Mr. Pyke and other faculty members designed a leadership-development program, modeled in part on techniques companies use for executives. The program, launched in the fall of 2004, puts first-year students in teams of five. They complete coursework together and help each other with assignments.

The students rate themselves and each other on how well they've operated in those teams, judging whether each person "solicits feedback and acts on it" or helps "manage conflict." The students get a report comparing their own ratings to those of their peers. They use the reports to design leadership-development plans and attend coaching sessions--all common techniques in corporate leadership-development programs.

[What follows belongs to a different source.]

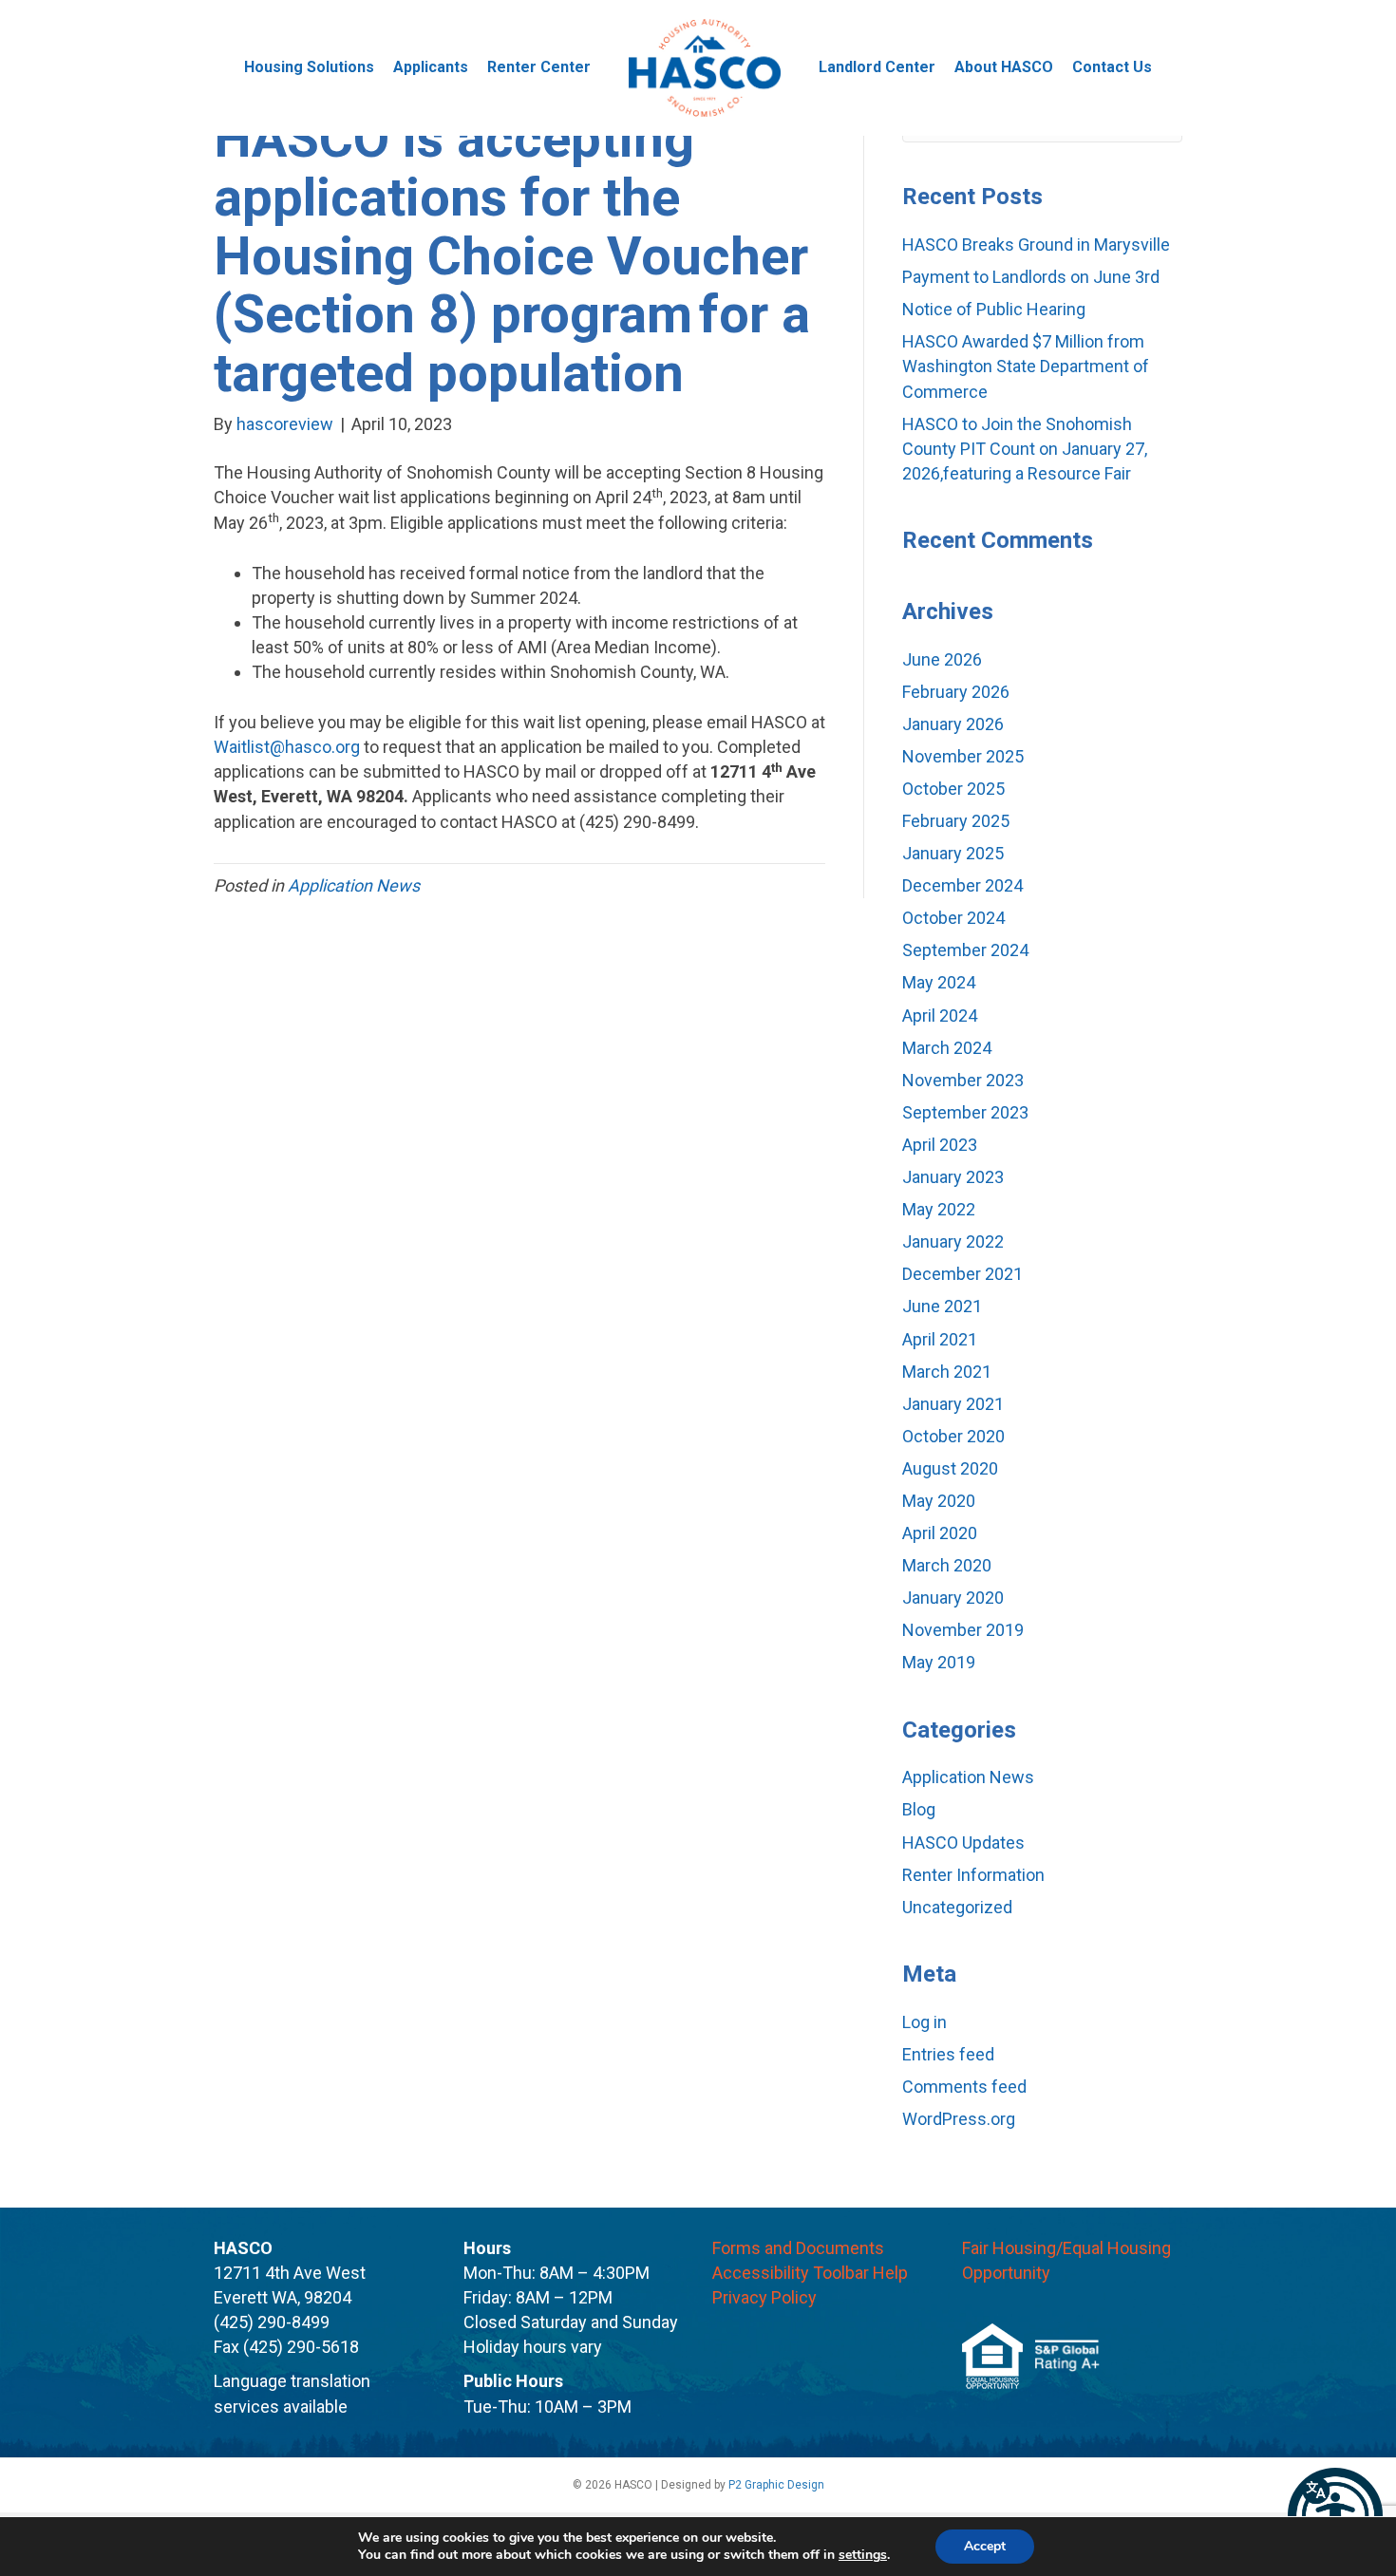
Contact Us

The coaches are faculty members who have had training in executive-coaching techniques. Elizabeth Winslow, a coach and the leadership program director, suggested one student who tended to interrupt others count to 15 before he offered his own opinion.
"This is probably wrong, but …"
Christine Quirolo, a second-year M.B.A. student who now mentors first-years in leadership, says her teammates rated her relatively low on confidence and assertiveness. They pointed out that she often prefaced statements with disclaimers like "this is probably wrong, but ..."

Ms. Quirolo, a liberal-arts major in college, decided that her lack of confidence stemmed from her uncertain command of "hard" management topics such as financial analysis and modeling. She took more classes in those areas and worked on presenting her opinions more assertively; she also chose an internship that called for analyzing financial data.

At the end of the internship, Ms. Quirolo says she confided to her supervisor that she had been working to improve her assertiveness and asked how she had done. The supervisor told her he would never have guessed she had a problem, she says.